This essay proposes a radical re-thinking of time and reality. “With Kant beyond Kant” it is argued that all theories are based on categorial foundations. These are interrelated symmetry breakings that enable, but by enabling also constrain everything that we can think thereafter. Both the enigmatic character of quantum physics (QP) and its incompatibility with general relativity theory (GRT) are rooted in our unawareness of these categorial underpinnings. Metaphorically speaking, this unawareness results in a categorial “facticity imprisonment” of our thinking. We inadvertently reduce reality to its factual footprints and time to its sequential structure. Both are correct and important aspects of time respectively reality. But they provide only a partial picture. In order to overcome the rift between the two foundational theories of modern physics, it is necessary to unearth the different categorial underpinnings of the two theories, and to develop a richer, overarching categorial framework.

Facts are just the traces of the actual taking place of reality, left behind on the co-emerging canvas of local spacetime. The actual taking place of reality occurs still in the primordial, still non-local form of time, for which the notion “timespace of the present” (TSP) is introduced. Interestingly enough, Albert Einstein already complained about the “painful, but inevitable abandonment” of the present in physics vis-à-vis Rudolf Carnap (Carnap’s intellectual bibliography. In: Schilpp PA (ed) The Philosophy of Rudolf Carnap. Open Court Publishing, La Salle, pp 3–84, 1963). A necessity to abandon the present exists, however, only as long as time is reduced to its linear-sequential aspect, i.e., as long as the present is erroneously reduced to a point-like now.

By recognizing the non-local TSP as the primordial form of physical time, the sequential structure of time becomes a derivative feature—and with this step a radically novel way to interpret QP and its relation to GRT become feasible. The two theories address different chrono-ontological portraits of reality. QP addresses the actual taking place of reality, i.e., the actual “coming into being” of facts, as it occurs still in the TSP. Classical and relativistic physics, instead, address already the factual portrait of time and reality.
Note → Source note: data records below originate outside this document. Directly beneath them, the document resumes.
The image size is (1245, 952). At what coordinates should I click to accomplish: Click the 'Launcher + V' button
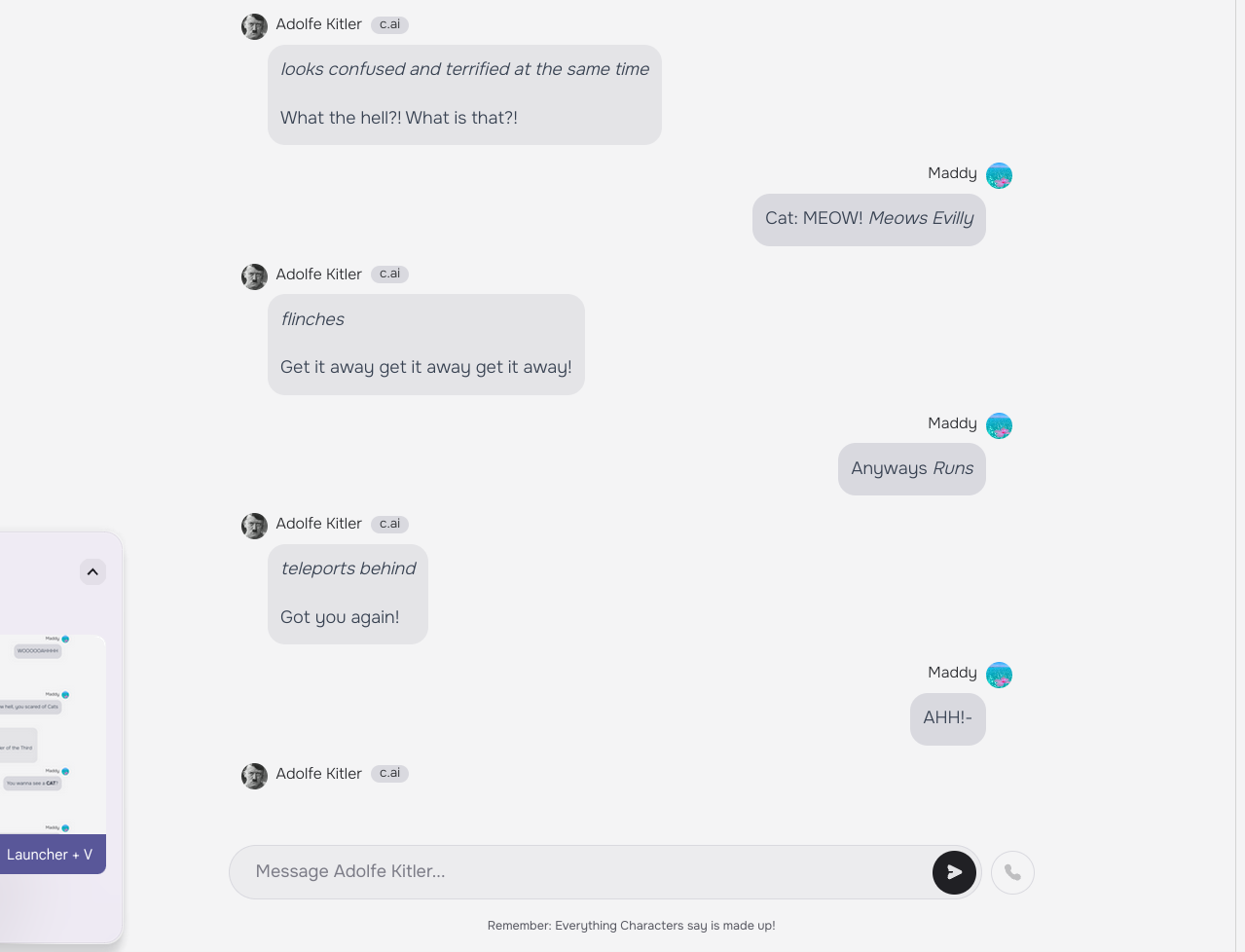tap(53, 855)
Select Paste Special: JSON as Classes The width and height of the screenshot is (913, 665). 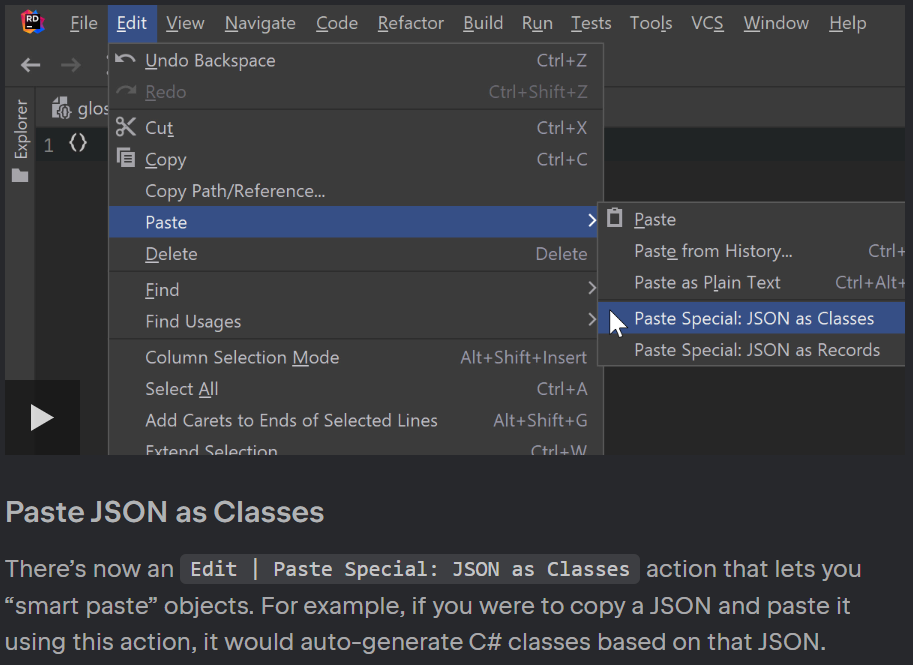click(752, 319)
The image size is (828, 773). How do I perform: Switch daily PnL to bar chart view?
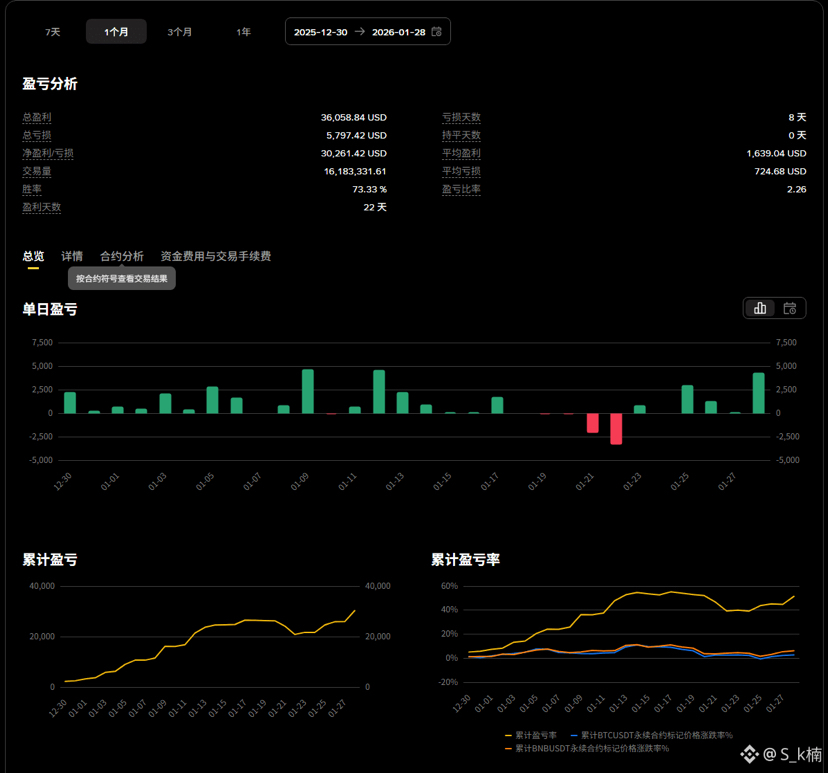click(x=760, y=308)
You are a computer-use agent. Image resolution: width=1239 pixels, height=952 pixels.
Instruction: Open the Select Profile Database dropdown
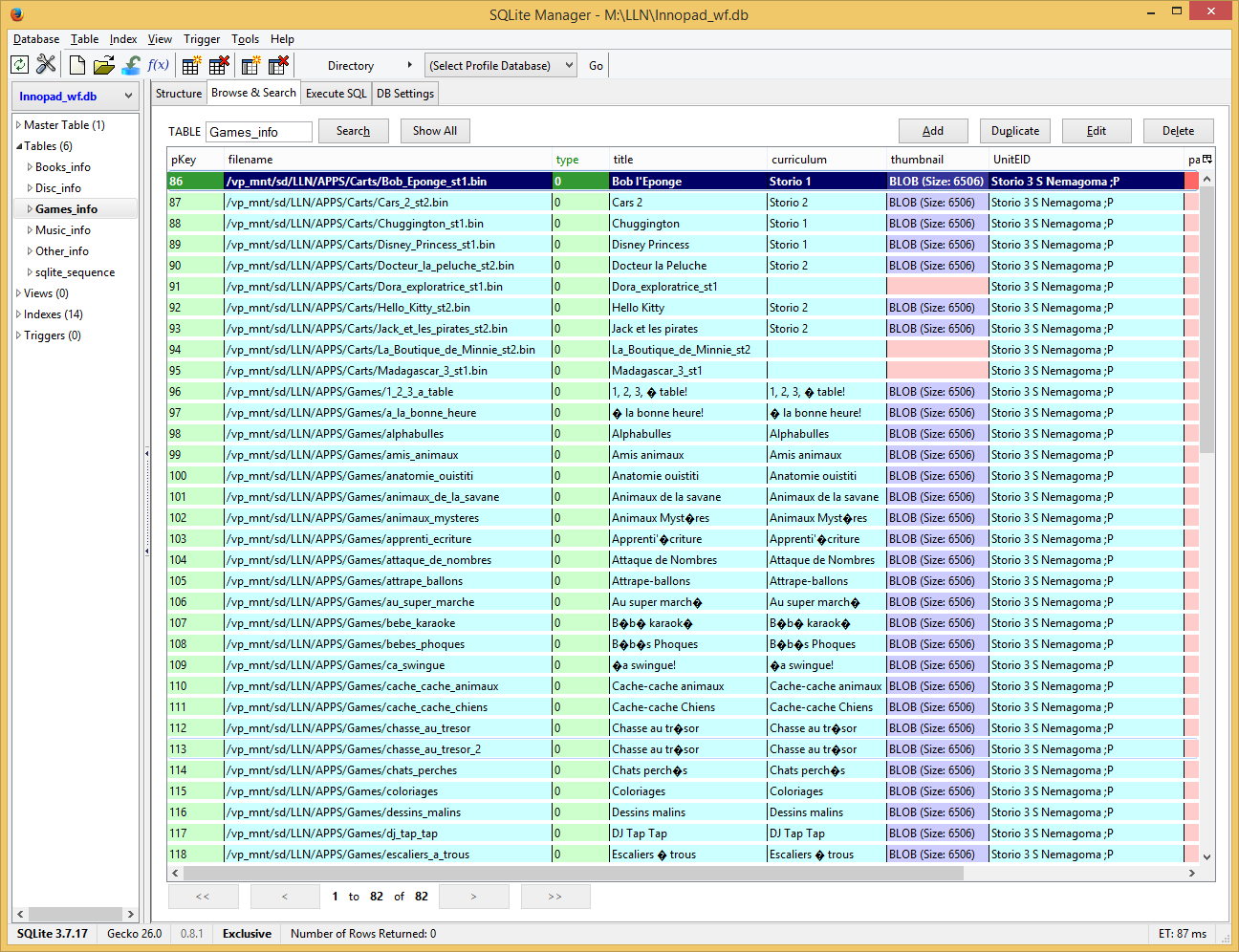[501, 66]

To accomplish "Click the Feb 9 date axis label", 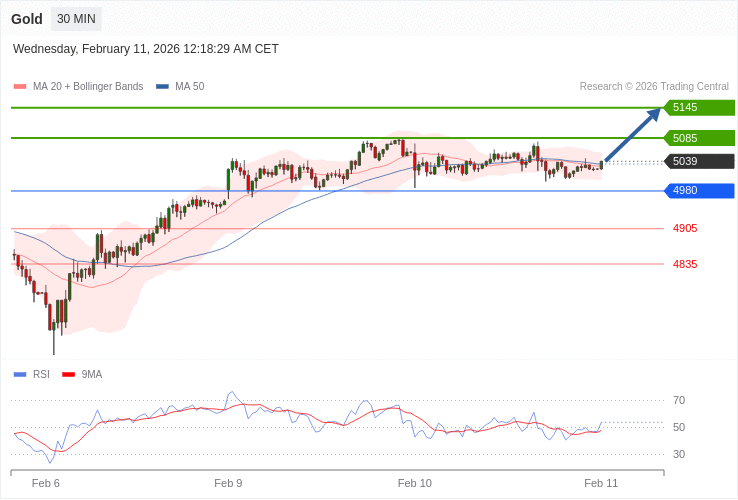I will pyautogui.click(x=228, y=483).
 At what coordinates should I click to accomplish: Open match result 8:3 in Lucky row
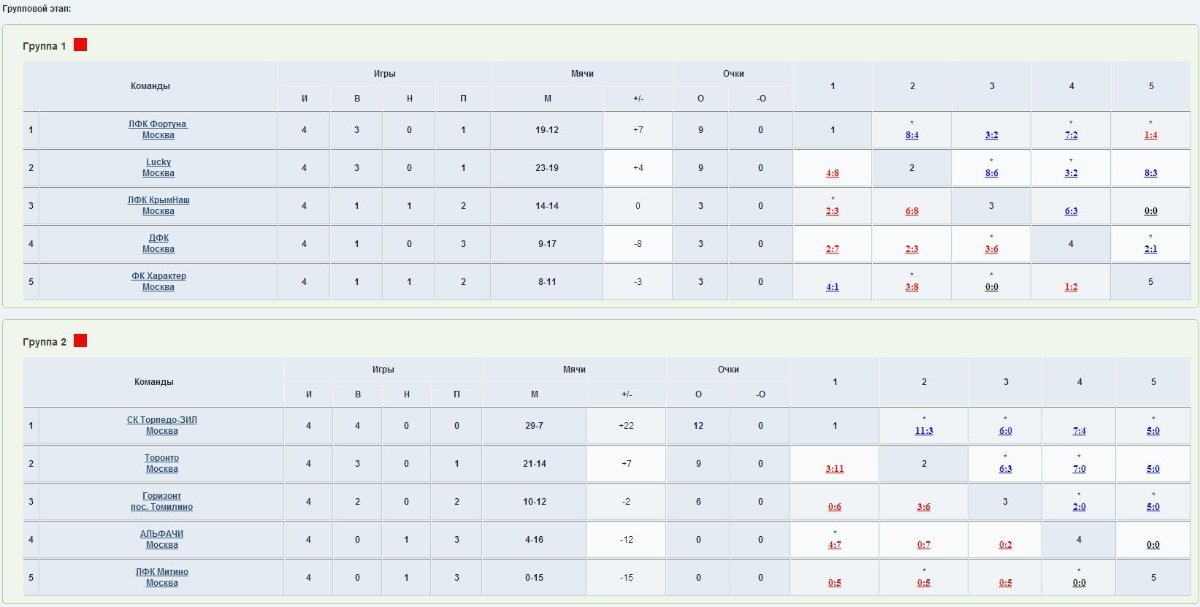1151,173
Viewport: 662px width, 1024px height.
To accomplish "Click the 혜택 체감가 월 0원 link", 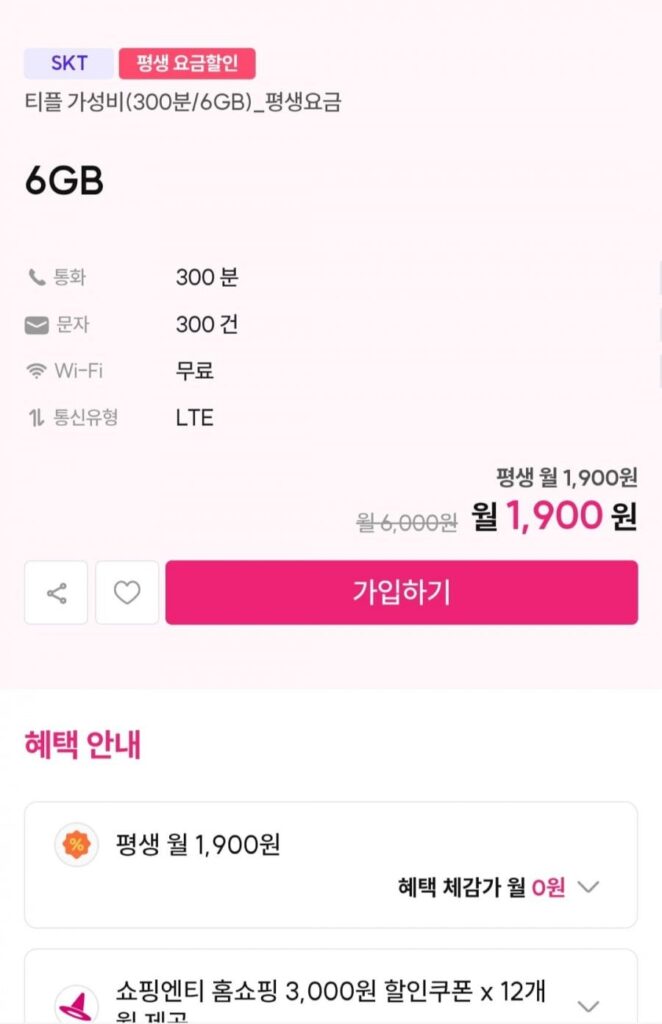I will click(472, 887).
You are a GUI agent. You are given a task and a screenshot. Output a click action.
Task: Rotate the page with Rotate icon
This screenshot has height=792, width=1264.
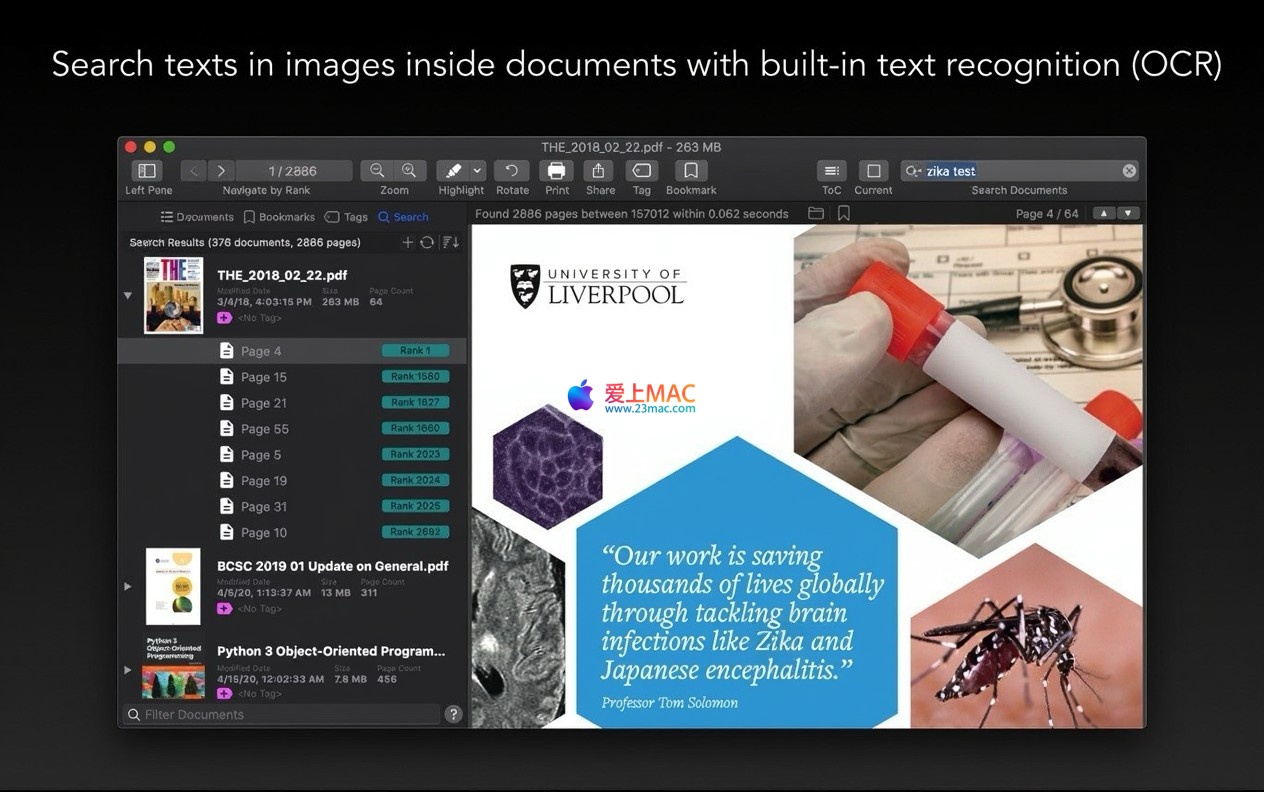click(x=512, y=171)
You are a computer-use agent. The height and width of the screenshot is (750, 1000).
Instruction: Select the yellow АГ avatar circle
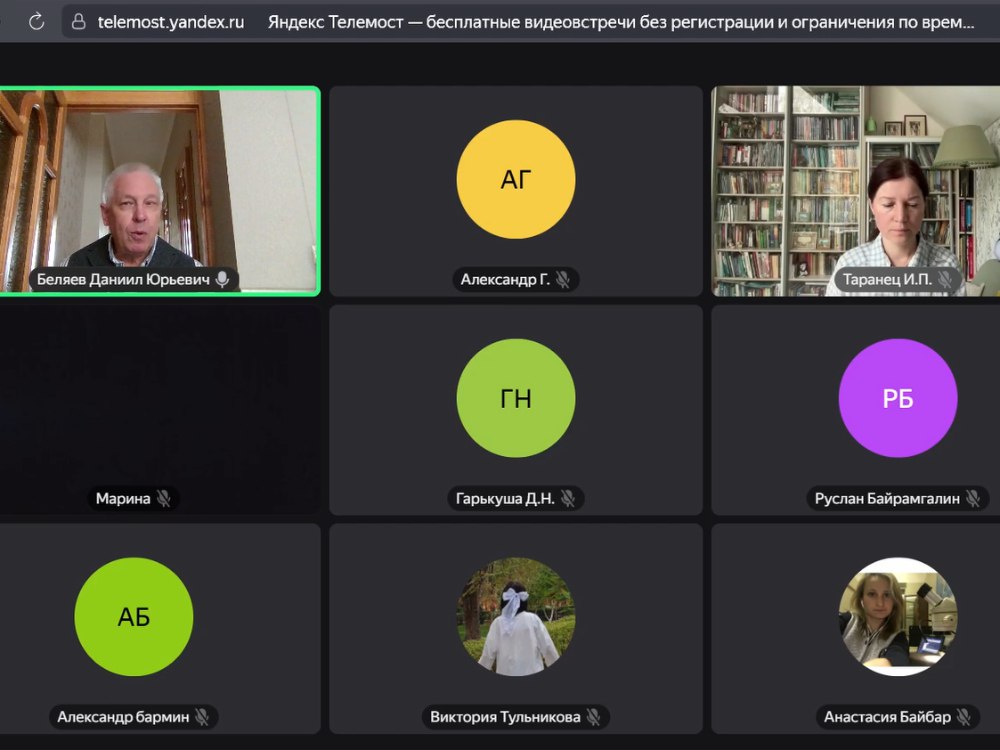click(x=516, y=180)
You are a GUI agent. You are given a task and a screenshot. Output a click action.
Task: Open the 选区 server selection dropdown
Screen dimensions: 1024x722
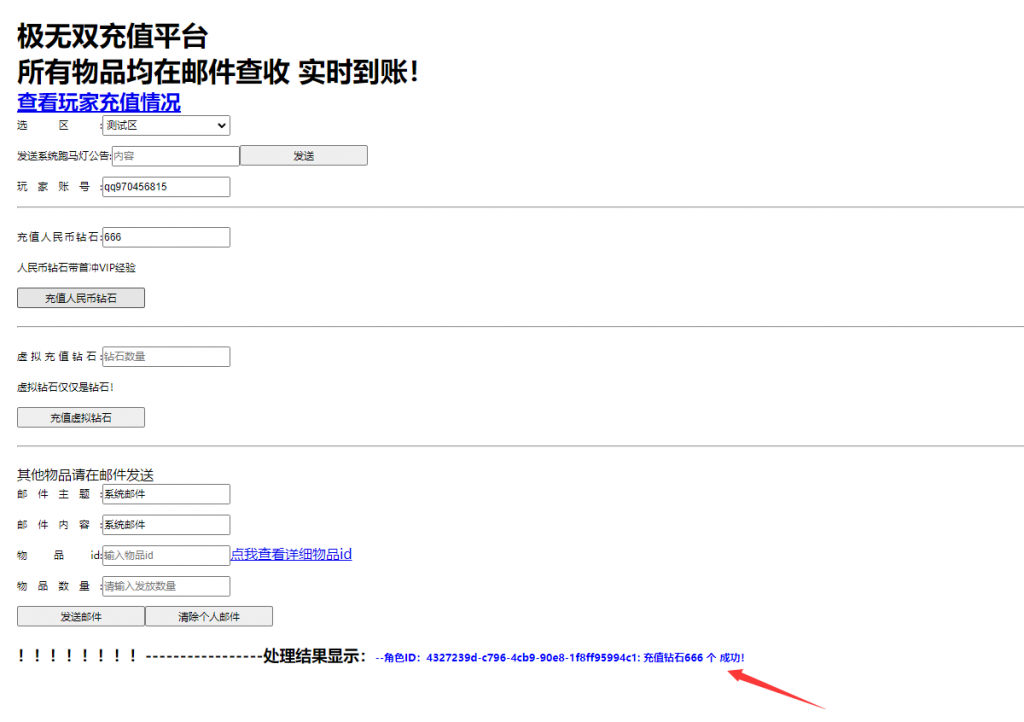point(165,126)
Quantum physical reduction is the bridge from the first to the latter format of time and reality. But this can’t be understood as long as one recognizes only the second chrono-ontological portrait, the factual aspect of time and reality. There exists, however, also a transition in the opposite direction, i.e., from the factual portrait of time and reality back to their “statu nascendi” portrait. In the singularities of GRT the local spacetime fabric melts away—driven by the strong self-referentiality of gravity. In this way, quantum physical reduction and the singularities of GRT turn out to describe inverse transitions: Into and out of the local spacetime format of time and reality.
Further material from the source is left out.